**Supplied data**
=== Begin Enclosure ===
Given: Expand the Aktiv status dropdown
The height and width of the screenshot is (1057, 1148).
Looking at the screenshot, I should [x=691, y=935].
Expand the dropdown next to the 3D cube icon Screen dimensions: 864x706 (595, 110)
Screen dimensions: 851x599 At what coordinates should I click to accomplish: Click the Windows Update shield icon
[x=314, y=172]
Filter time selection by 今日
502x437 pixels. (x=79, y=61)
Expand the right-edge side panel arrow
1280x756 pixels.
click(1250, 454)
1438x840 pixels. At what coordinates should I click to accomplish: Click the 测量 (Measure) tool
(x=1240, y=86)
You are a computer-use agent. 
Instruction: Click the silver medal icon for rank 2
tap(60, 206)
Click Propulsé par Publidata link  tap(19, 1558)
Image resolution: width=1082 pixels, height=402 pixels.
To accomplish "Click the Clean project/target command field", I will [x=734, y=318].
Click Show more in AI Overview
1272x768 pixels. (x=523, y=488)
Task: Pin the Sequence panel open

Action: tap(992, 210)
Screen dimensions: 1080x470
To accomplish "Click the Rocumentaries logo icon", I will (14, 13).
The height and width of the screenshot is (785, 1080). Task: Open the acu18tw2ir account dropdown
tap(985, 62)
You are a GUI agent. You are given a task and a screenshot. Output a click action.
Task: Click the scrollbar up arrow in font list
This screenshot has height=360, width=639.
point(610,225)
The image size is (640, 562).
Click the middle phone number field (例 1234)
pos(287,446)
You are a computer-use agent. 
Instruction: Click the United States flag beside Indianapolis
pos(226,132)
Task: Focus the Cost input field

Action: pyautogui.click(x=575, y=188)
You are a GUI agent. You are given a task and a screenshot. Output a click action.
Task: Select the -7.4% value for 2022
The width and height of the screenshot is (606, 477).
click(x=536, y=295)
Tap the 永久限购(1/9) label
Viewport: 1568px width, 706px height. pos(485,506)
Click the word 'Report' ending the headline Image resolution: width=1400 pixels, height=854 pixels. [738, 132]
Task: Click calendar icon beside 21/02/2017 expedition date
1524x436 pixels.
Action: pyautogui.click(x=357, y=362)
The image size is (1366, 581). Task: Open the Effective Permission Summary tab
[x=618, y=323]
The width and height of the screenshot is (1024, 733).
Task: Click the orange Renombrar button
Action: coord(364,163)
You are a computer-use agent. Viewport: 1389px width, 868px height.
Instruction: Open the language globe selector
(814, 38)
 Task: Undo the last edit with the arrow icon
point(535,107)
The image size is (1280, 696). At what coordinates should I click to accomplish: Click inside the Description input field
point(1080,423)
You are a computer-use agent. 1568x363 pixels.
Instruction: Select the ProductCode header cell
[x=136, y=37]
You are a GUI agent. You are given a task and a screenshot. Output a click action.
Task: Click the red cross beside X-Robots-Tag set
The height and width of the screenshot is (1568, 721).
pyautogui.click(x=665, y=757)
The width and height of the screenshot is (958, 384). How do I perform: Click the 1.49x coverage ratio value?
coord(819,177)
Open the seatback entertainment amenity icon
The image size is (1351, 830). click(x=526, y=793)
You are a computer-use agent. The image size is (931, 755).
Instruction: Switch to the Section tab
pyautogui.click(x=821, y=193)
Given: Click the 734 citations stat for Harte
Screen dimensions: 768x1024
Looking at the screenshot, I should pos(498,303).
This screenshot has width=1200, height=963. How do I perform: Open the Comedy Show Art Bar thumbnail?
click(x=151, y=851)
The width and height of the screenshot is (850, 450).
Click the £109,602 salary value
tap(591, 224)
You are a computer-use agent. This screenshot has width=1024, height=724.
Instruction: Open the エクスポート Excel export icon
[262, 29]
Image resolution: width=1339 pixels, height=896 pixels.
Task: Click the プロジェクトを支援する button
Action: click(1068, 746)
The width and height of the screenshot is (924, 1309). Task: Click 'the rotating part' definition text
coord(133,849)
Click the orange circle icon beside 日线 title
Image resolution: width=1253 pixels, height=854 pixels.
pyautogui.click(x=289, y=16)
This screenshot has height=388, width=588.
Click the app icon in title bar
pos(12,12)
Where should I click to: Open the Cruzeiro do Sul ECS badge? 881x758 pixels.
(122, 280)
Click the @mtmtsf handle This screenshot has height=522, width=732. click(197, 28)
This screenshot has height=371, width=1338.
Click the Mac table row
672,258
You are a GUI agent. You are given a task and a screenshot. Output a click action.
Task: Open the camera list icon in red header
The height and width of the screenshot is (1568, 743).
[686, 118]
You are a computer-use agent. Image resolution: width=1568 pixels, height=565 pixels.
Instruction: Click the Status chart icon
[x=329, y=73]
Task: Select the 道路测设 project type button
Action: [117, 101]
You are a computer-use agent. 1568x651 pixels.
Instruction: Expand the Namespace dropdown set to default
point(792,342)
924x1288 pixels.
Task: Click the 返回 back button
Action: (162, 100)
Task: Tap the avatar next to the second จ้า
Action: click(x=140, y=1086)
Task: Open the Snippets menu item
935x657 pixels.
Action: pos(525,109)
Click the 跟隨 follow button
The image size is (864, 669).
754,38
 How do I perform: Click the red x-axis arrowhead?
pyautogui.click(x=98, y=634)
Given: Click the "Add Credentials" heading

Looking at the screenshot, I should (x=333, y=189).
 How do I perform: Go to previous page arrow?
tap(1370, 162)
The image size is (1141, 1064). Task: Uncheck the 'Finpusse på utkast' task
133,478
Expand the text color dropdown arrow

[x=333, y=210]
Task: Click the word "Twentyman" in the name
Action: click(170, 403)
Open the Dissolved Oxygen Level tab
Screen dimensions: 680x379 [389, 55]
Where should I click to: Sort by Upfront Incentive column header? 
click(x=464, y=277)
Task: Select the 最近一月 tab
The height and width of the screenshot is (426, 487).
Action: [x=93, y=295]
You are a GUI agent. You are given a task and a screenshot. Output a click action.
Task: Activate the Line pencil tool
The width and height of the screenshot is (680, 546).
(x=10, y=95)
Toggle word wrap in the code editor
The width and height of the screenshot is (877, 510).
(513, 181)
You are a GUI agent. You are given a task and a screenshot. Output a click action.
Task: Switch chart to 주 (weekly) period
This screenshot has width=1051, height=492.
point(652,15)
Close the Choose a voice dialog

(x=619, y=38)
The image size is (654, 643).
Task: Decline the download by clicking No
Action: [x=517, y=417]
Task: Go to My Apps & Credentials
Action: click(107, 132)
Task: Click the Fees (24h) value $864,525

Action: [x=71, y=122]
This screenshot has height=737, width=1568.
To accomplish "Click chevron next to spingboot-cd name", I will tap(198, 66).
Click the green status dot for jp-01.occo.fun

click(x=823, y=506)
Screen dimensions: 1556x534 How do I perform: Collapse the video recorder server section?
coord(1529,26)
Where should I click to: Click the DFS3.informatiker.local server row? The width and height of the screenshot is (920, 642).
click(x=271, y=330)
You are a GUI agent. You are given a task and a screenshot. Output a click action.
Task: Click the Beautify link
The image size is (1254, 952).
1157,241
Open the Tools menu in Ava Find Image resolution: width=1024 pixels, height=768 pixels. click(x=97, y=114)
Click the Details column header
=== End Enclosure ===
**What this task involves**
Reproduce all the records precisely.

**Result of the task**
Given: Expand the Aktiv status dropdown
The height and width of the screenshot is (1057, 1148).
Looking at the screenshot, I should [x=691, y=935].
Expand the dropdown next to the 3D cube icon Screen dimensions: 864x706 (595, 110)
Screen dimensions: 851x599 At what coordinates should I click to accomplish: Click the Windows Update shield icon
[x=314, y=172]
Filter time selection by 今日
502x437 pixels. (x=79, y=61)
Expand the right-edge side panel arrow
1280x756 pixels.
click(1250, 454)
1438x840 pixels. At what coordinates should I click to accomplish: Click the 测量 (Measure) tool
(x=1240, y=86)
You are a computer-use agent. 
Instruction: Click the silver medal icon for rank 2
tap(60, 206)
Click Propulsé par Publidata link  tap(19, 1558)
Image resolution: width=1082 pixels, height=402 pixels.
To accomplish "Click the Clean project/target command field", I will [x=734, y=318].
Click Show more in AI Overview
1272x768 pixels. (x=523, y=488)
Task: Pin the Sequence panel open

Action: tap(992, 210)
Screen dimensions: 1080x470
To accomplish "Click the Rocumentaries logo icon", I will (14, 13).
The height and width of the screenshot is (785, 1080). Task: Open the acu18tw2ir account dropdown
tap(985, 62)
You are a GUI agent. You are given a task and a screenshot. Output a click action.
Task: Click the scrollbar up arrow in font list
This screenshot has height=360, width=639.
point(610,225)
The image size is (640, 562).
Click the middle phone number field (例 1234)
pos(287,446)
You are a computer-use agent. 
Instruction: Click the United States flag beside Indianapolis
pos(226,132)
Task: Focus the Cost input field

Action: pyautogui.click(x=575, y=188)
You are a GUI agent. You are given a task and a screenshot. Output a click action.
Task: Select the -7.4% value for 2022
The width and height of the screenshot is (606, 477).
click(x=536, y=295)
Tap the 永久限购(1/9) label
Viewport: 1568px width, 706px height. pos(485,506)
Click the word 'Report' ending the headline Image resolution: width=1400 pixels, height=854 pixels. [738, 132]
Task: Click calendar icon beside 21/02/2017 expedition date
1524x436 pixels.
Action: pyautogui.click(x=357, y=362)
The image size is (1366, 581). Task: Open the Effective Permission Summary tab
[x=618, y=323]
The width and height of the screenshot is (1024, 733).
Task: Click the orange Renombrar button
Action: coord(364,163)
You are a computer-use agent. Viewport: 1389px width, 868px height.
Instruction: Open the language globe selector
(814, 38)
 Task: Undo the last edit with the arrow icon
point(535,107)
The image size is (1280, 696). At what coordinates should I click to accomplish: Click inside the Description input field
point(1080,423)
You are a computer-use agent. 1568x363 pixels.
Instruction: Select the ProductCode header cell
[x=136, y=37]
You are a GUI agent. You are given a task and a screenshot. Output a click action.
Task: Click the red cross beside X-Robots-Tag set
The height and width of the screenshot is (1568, 721).
pyautogui.click(x=665, y=757)
The width and height of the screenshot is (958, 384). How do I perform: Click the 1.49x coverage ratio value?
coord(819,177)
Open the seatback entertainment amenity icon
The image size is (1351, 830). click(x=526, y=793)
You are a computer-use agent. The image size is (931, 755).
Instruction: Switch to the Section tab
pyautogui.click(x=821, y=193)
Given: Click the 734 citations stat for Harte
Screen dimensions: 768x1024
Looking at the screenshot, I should pos(498,303).
This screenshot has width=1200, height=963. How do I perform: Open the Comedy Show Art Bar thumbnail?
click(x=151, y=851)
The width and height of the screenshot is (850, 450).
Click the £109,602 salary value
tap(591, 224)
You are a computer-use agent. This screenshot has width=1024, height=724.
Instruction: Open the エクスポート Excel export icon
[262, 29]
Image resolution: width=1339 pixels, height=896 pixels.
Task: Click the プロジェクトを支援する button
Action: click(1068, 746)
The width and height of the screenshot is (924, 1309). Task: Click 'the rotating part' definition text
coord(133,849)
Click the orange circle icon beside 日线 title
Image resolution: width=1253 pixels, height=854 pixels.
pyautogui.click(x=289, y=16)
This screenshot has height=388, width=588.
Click the app icon in title bar
pos(12,12)
Where should I click to: Open the Cruzeiro do Sul ECS badge? 881x758 pixels.
(122, 280)
Click the @mtmtsf handle This screenshot has height=522, width=732. click(197, 28)
This screenshot has height=371, width=1338.
Click the Mac table row
672,258
You are a GUI agent. You are given a task and a screenshot. Output a click action.
Task: Open the camera list icon in red header
The height and width of the screenshot is (1568, 743).
[686, 118]
You are a computer-use agent. Image resolution: width=1568 pixels, height=565 pixels.
Instruction: Click the Status chart icon
[x=329, y=73]
Task: Select the 道路测设 project type button
Action: [117, 101]
You are a computer-use agent. 1568x651 pixels.
Instruction: Expand the Namespace dropdown set to default
point(792,342)
924x1288 pixels.
Task: Click the 返回 back button
Action: (162, 100)
Task: Tap the avatar next to the second จ้า
Action: click(x=140, y=1086)
Task: Open the Snippets menu item
935x657 pixels.
Action: pos(525,109)
Click the 跟隨 follow button
The image size is (864, 669).
754,38
 How do I perform: Click the red x-axis arrowhead?
pyautogui.click(x=98, y=634)
Given: Click the "Add Credentials" heading

Looking at the screenshot, I should (x=333, y=189).
 How do I perform: Go to previous page arrow?
tap(1370, 162)
The image size is (1141, 1064). Task: Uncheck the 'Finpusse på utkast' task
133,478
Expand the text color dropdown arrow

[x=333, y=210]
Task: Click the word "Twentyman" in the name
Action: click(170, 403)
Open the Dissolved Oxygen Level tab
Screen dimensions: 680x379 [389, 55]
Where should I click to: Sort by Upfront Incentive column header? 
click(x=464, y=277)
Task: Select the 最近一月 tab
The height and width of the screenshot is (426, 487).
Action: [x=93, y=295]
You are a GUI agent. You are given a task and a screenshot. Output a click action.
Task: Activate the Line pencil tool
The width and height of the screenshot is (680, 546).
(x=10, y=95)
Toggle word wrap in the code editor
The width and height of the screenshot is (877, 510).
(513, 181)
You are a GUI agent. You are given a task and a screenshot. Output a click action.
Task: Switch chart to 주 (weekly) period
This screenshot has width=1051, height=492.
point(652,15)
Close the Choose a voice dialog

(x=619, y=38)
The image size is (654, 643).
Task: Decline the download by clicking No
Action: [x=517, y=417]
Task: Go to My Apps & Credentials
Action: click(107, 132)
Task: Click the Fees (24h) value $864,525

Action: [x=71, y=122]
This screenshot has height=737, width=1568.
To accomplish "Click chevron next to spingboot-cd name", I will tap(198, 66).
Click the green status dot for jp-01.occo.fun

click(x=823, y=506)
Screen dimensions: 1556x534 How do I perform: Collapse the video recorder server section?
coord(1529,26)
Where should I click to: Click the DFS3.informatiker.local server row? The width and height of the screenshot is (920, 642).
click(x=271, y=330)
You are a GUI agent. You are given a task and a screenshot. Output a click action.
Task: Click the Beautify link
The image size is (1254, 952).
1157,241
Open the Tools menu in Ava Find Image resolution: width=1024 pixels, height=768 pixels. click(x=97, y=114)
Click the Details column header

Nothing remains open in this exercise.